Tumour-associated hepatocellular mitosis in Ehrlich ascites tumour-bearing mice.

The hepatocellular mitotic response associated with Ehrlich ascites tumour is mediated by the tumour less than 48 hr, but more than 18 hr prior to the time of observation (day 8 of tumour growth). Tumour-associated hepatocellular motisis is normally centrilobular in distribution and appears to involve marginally more of the liver lobule than is sensitive to the necrotic effect of CCl4. There is failure to summate mitotic activity when both tumour-associated hepatocellular mitosis and regenerative hepatocyte motisis would be expected to occur; in this situation regenreative heaptocyte mitosis is the overwhelming contributor to the observed mitotic index.
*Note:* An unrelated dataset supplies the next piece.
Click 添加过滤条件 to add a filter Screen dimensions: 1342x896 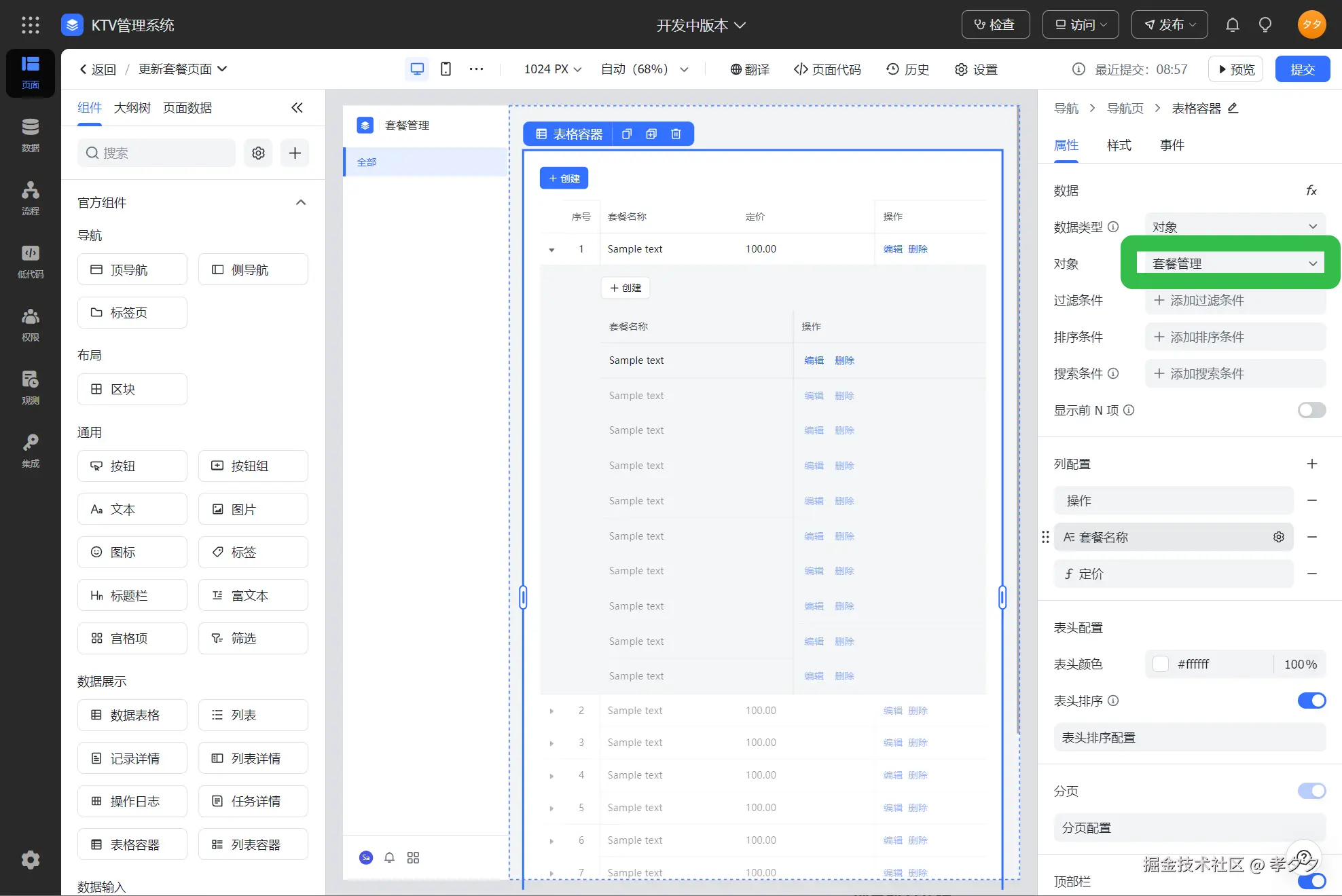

It is postulated that tumour-associated hepatocellular mitosis is obligatorily centrilobular. Tumour-associated hepatocellular mitosis, on the evidence of the present work and the results of others using intraperitoneally administered proteolytic enzymes as inducers of hepatocyte mitosis, is considered to be systematically mediated; there is complete failure to observe any perilobar preponderance of mitotic activity. This implies an indirect effect of tumour in producing the hepatocyte mitogen. Criteria obtained from the present work are suggested as useful in any attempt to isolate and identify the true or in vivo tumour-associated mitogen, and would help to exclude possible non-specific mitogens.